**WORK TASK**.
Scan the entries for lines with the word "agent", then copy those lines.

**RECORD EXCERPTS**.
--- START ---
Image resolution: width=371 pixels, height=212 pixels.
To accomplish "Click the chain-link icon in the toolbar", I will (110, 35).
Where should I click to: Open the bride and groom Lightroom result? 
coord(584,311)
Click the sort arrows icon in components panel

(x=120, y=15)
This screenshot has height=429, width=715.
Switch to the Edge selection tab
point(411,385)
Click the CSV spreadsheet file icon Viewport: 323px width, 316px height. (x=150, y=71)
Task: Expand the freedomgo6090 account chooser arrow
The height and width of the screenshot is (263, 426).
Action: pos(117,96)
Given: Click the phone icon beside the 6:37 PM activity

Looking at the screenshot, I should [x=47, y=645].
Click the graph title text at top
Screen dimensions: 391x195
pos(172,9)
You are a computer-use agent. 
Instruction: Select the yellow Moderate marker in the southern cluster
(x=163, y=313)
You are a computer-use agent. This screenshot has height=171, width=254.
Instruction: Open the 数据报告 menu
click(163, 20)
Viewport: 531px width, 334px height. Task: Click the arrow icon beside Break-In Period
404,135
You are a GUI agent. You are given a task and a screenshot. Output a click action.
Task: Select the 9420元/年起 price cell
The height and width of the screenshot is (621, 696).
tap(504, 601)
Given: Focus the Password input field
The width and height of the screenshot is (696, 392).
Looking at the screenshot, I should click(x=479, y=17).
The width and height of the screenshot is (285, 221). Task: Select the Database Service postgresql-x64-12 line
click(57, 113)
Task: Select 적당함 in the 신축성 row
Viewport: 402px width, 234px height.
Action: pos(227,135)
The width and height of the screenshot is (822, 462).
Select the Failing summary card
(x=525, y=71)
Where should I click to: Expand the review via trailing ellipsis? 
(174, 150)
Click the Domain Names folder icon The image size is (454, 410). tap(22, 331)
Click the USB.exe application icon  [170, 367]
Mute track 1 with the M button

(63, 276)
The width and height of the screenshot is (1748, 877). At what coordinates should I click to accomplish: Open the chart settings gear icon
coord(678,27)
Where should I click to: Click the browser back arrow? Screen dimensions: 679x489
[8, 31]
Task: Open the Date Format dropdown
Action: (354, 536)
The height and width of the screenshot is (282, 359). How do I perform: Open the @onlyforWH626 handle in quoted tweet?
--- END ---
**WRITTEN SOLUTION**.
You are a computer-use agent. 
You are a computer-use agent. This screenshot has height=171, width=254.
You are a GUI agent. You are given a task and a screenshot. Output a click action.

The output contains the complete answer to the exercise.